## INFORMATION PROVIDED
'''

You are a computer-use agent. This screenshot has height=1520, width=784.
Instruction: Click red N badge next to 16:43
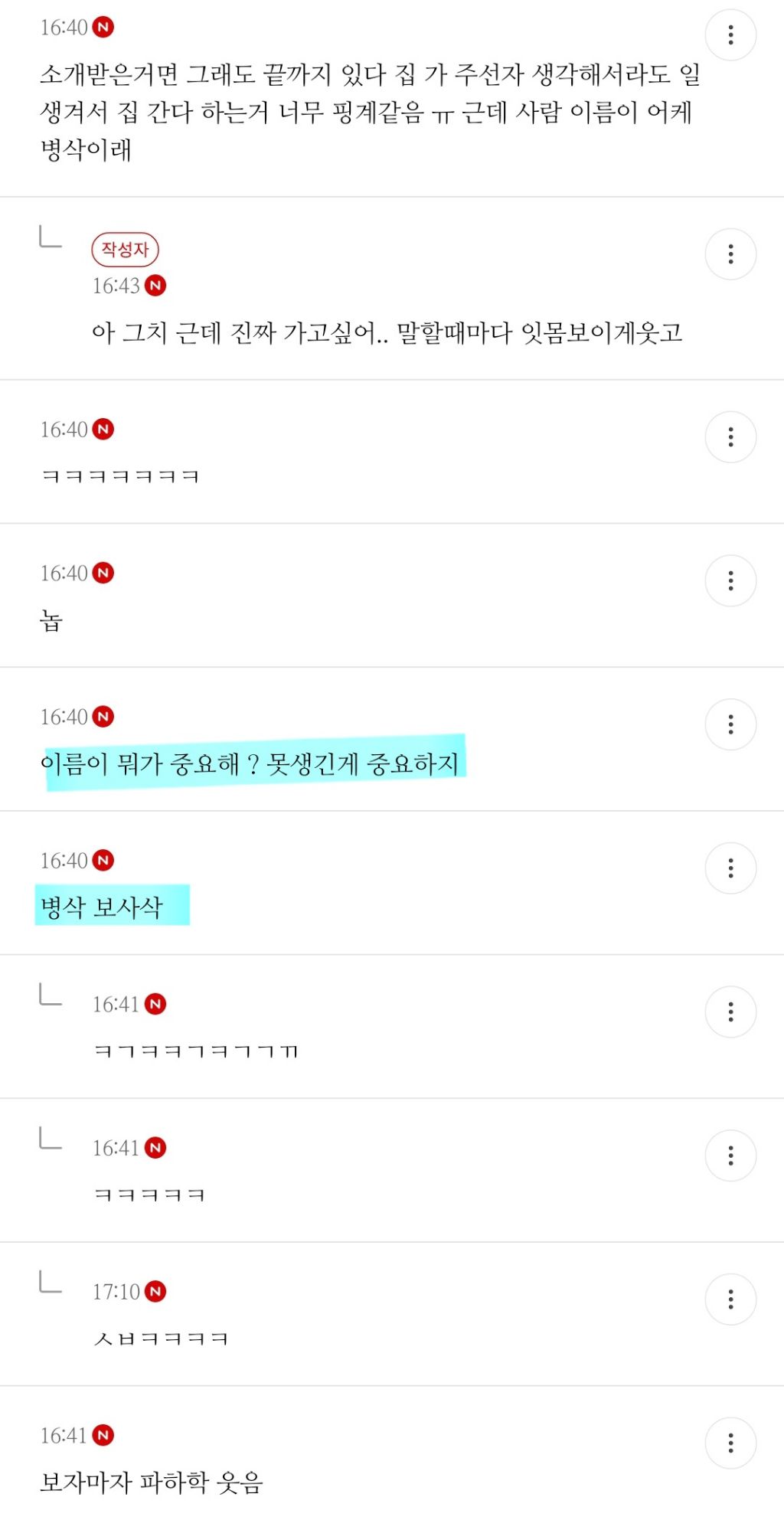[x=155, y=286]
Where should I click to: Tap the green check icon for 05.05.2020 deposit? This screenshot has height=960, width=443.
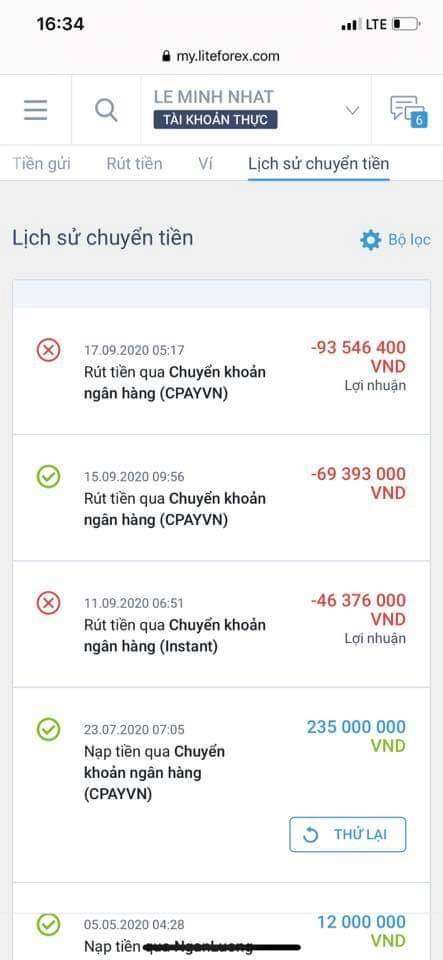coord(48,925)
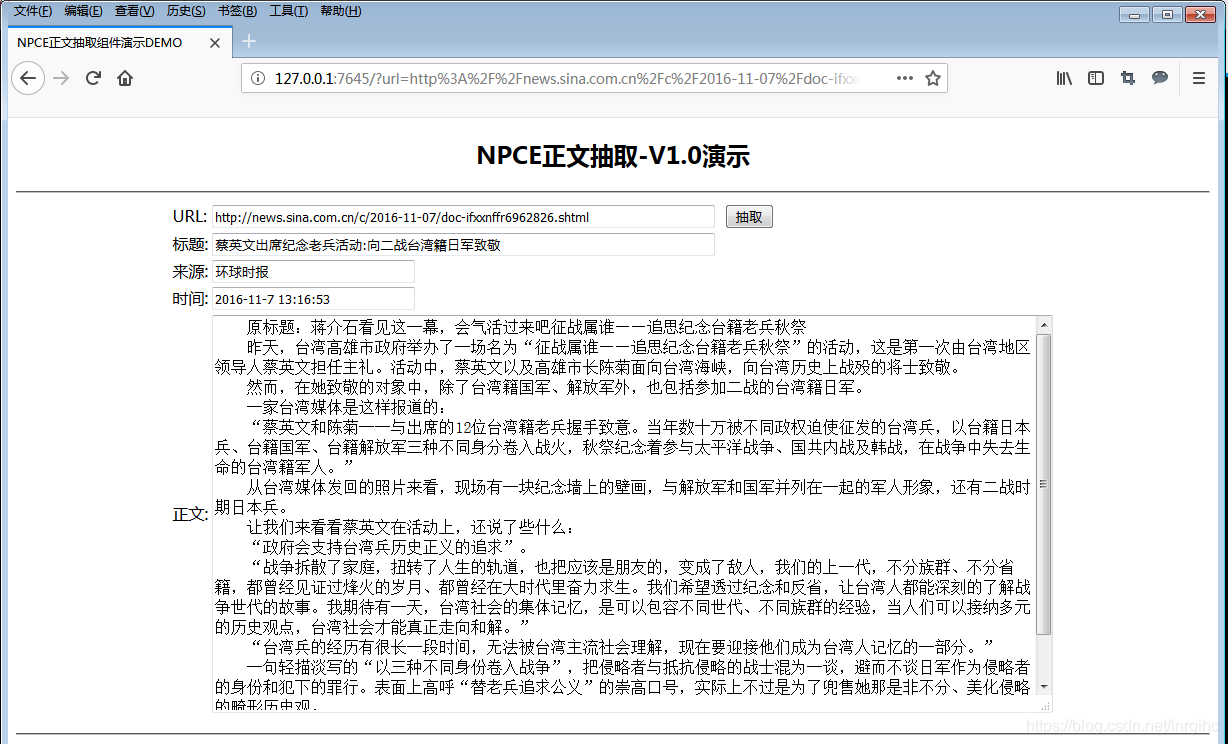Open page actions via the three-dot menu

point(904,77)
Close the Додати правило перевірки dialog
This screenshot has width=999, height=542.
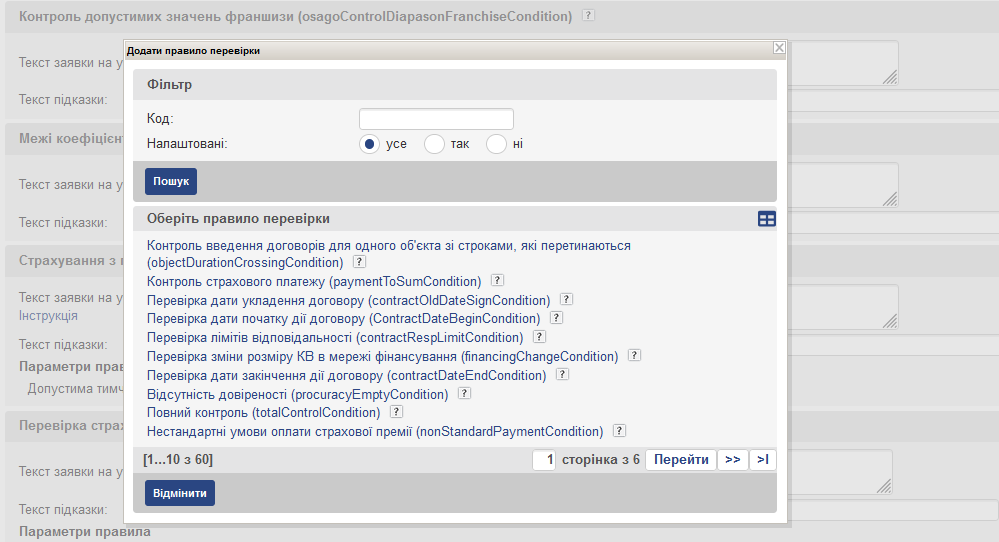click(779, 48)
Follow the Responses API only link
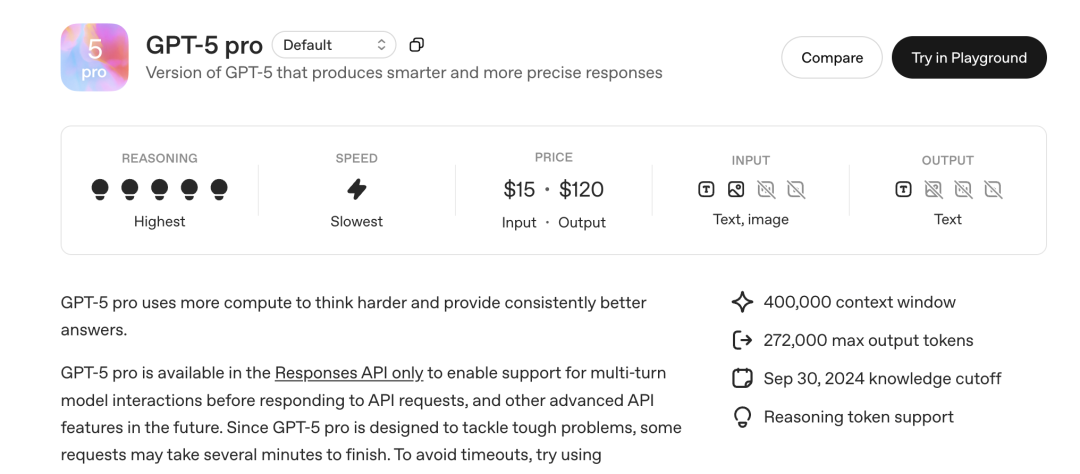 pyautogui.click(x=349, y=373)
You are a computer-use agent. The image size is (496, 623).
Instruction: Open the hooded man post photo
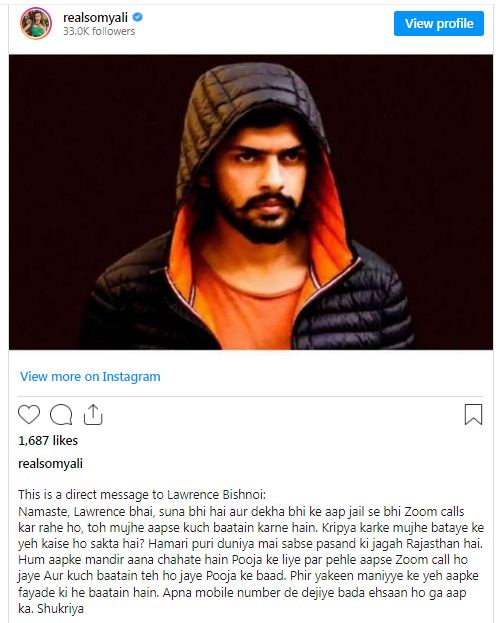[x=251, y=202]
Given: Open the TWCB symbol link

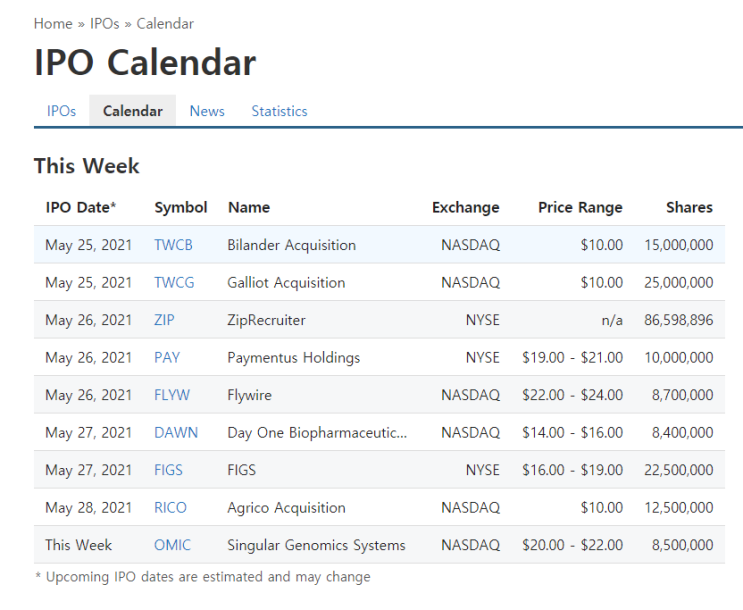Looking at the screenshot, I should 173,245.
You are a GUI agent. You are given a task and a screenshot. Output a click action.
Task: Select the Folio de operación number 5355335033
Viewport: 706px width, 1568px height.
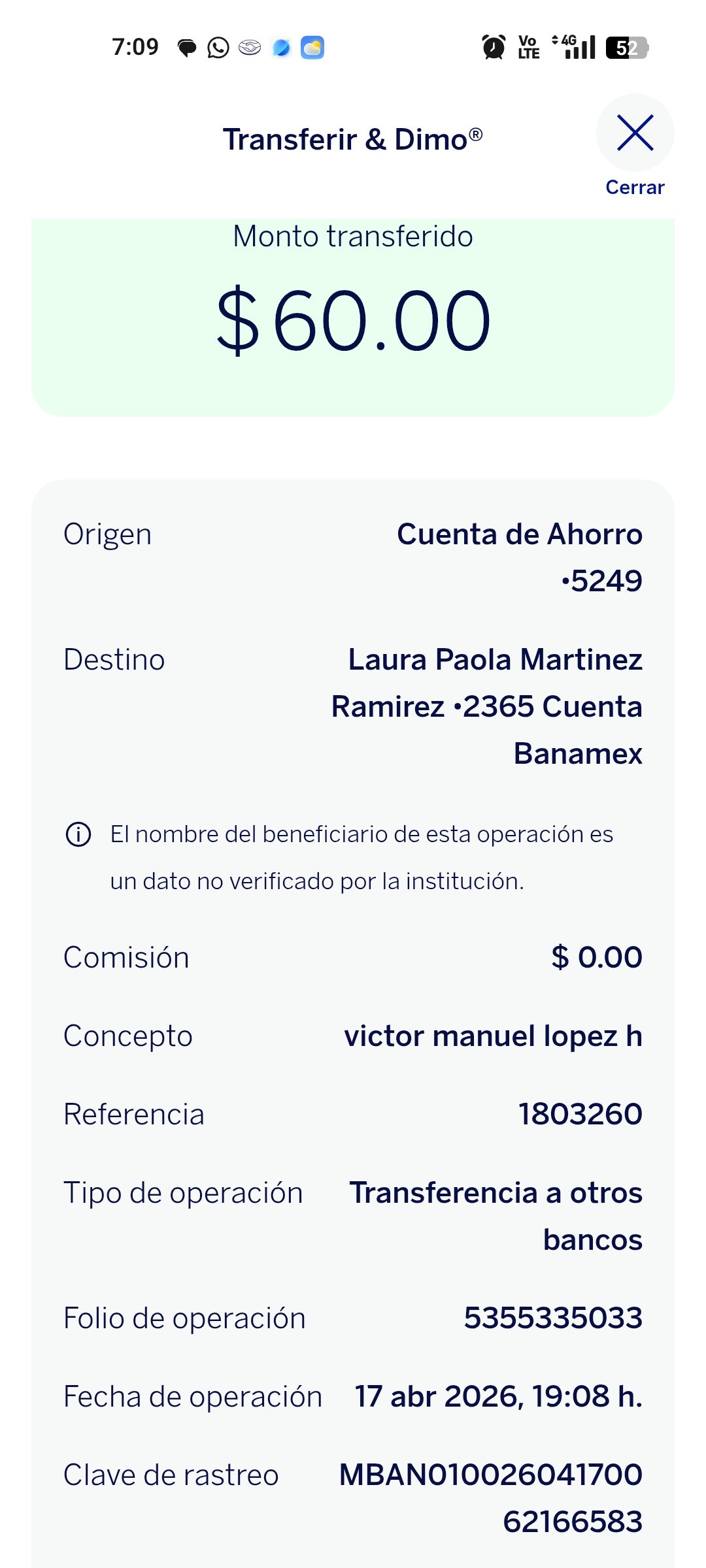[x=553, y=1318]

'''

## ASSIGNMENT
Give the number of lines in the listing that hold the string "agent". Add nothing else.

## EXPECTED OUTPUT
3